The Canadians, and perhaps more interestingly, the Canadian pension fund, of which many millions of Canadians are part of.
It's the same as our Cullen fund, which by the way if you're one of those people who hates foreign investment, does exactly the same thing in many other countries and many other companies in lots of different parts of the world.
Anyway, the Canadians are by far the biggest direct foreign investors in New Zealand. A very distant second are the Chinese matched by the Americans, with Australians coming in fourth.
Now we haven't had a lot of debate about the Australians and the Americans and the Canadians. Why is that?
Because they're not Asian and they don't look any different, therefore they're harder to spot.
In fact, if you add up the Canadians, Americans and Australians, they account for almost half of all foreign direct investment. Almost half compared to the Chinese 14%.

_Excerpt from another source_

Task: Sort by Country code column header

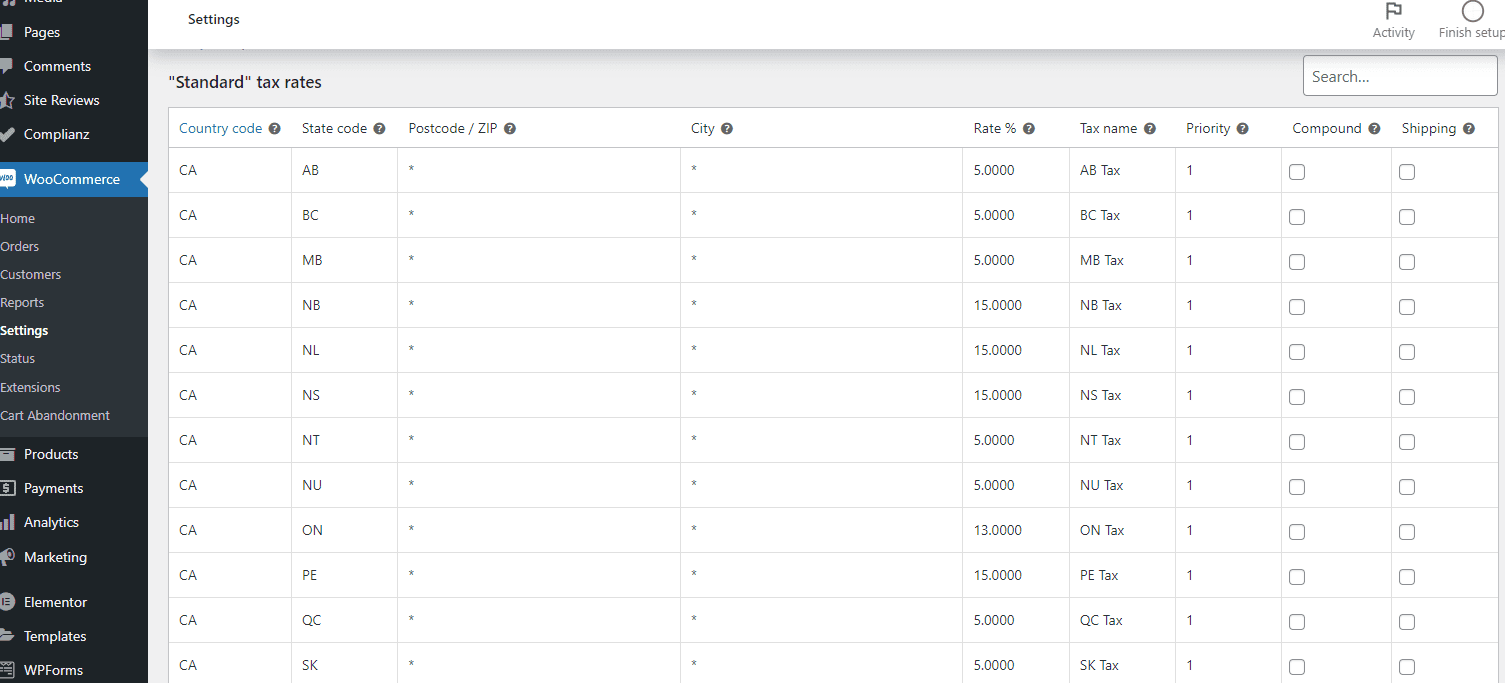Action: click(220, 129)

If we're not worried by the Americans and Canadians, isn't that, in fact, one of the racist ironies of this whole debate?

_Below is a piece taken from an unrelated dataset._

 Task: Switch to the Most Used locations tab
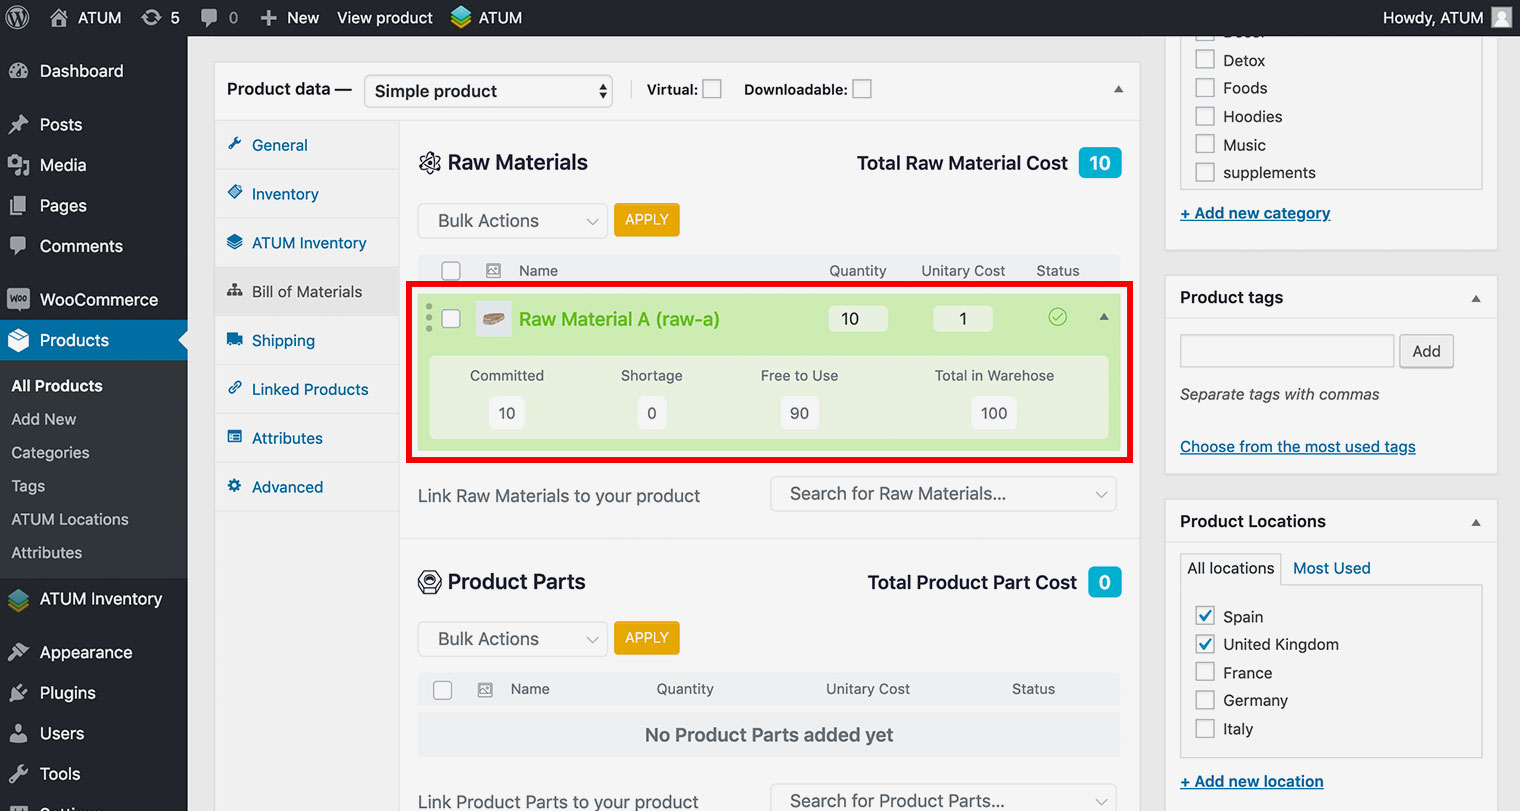pyautogui.click(x=1331, y=568)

You'll note we call them Asians — people from China, Japan, Korea, Taiwan, Philippines, Malaysia, Indonesia, Cambodia the list goes on — they're all Asians.
We lump hundreds of millions of completely separate people into one broad group — and yet we go to some lengths to delineate the Canadians from the Americans. As opposed to simply calling them all north Americans.
If we're not worried by the Canadians and Americans and Australians and their massive presence here, what's with the Asians? Why the fascination consternation and upset over 14% compared to 50%? The only possible conclusion you can draw — racism.
My suspicion when they eventually get around to working out similar stats on housing is it'll prove to be roughly the same and if that's the case can we once and for all, put the whole shallow racist debate to bed?